Vale destacar que Mas no dia em que o país tem a certeza de que será quebrado o recorde de espera por um novo título, a seleção vive uma derrota em que olhar apenas para o campo é enxergar só os sintomas de um mal maior. ACABOU: O fim do sonho do hexa da Copa: da expectativa por Neymar a um time ainda em construção por Ancelotti LÁGRIMAS: Casemiro chora em entrevista e diz que Noruega não teve 'controle real' do jogo, mesmo com 66% de posse Se Noruega e Brasil jogassem dez vezes a mesma partida, com os mesmos jogadores e estratégias, o normal é que a seleção brasileira vencesse a grande maioria. Então, analisada de forma isolada, esta é mais uma desclassificação em que o Brasil produziu para ganhar o jogo.

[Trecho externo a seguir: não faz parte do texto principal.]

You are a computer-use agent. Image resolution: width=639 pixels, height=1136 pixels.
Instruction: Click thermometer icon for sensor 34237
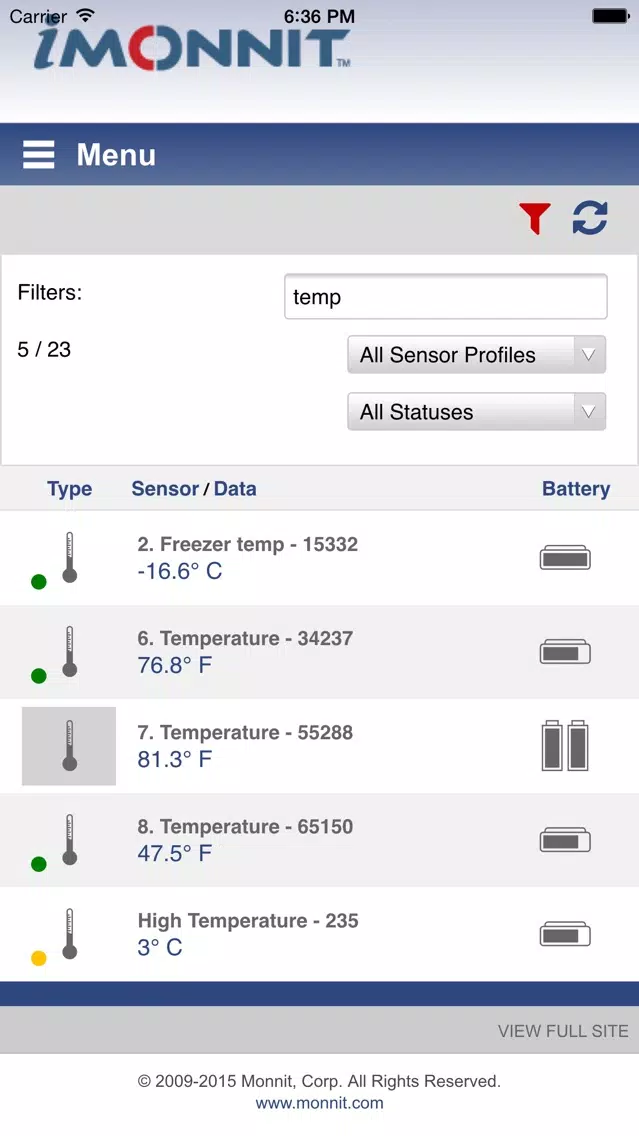69,652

Mas a maneira como a partida foi planejada e executada impõe perguntas que até podem ser feitas a Ancelotti, mas devem mesmo ser respondidas por gente muito mais poderosa. Gente que, inclusive, nem mais na CBF está. A cada derrota, escolhemos uma narrativa. Por ora, parece hegemônica a tese da passividade, da pouca posse de bola, algo tido como contracultural na história do futebol brasileiro. Acompanhe mais conteudos como esse no site.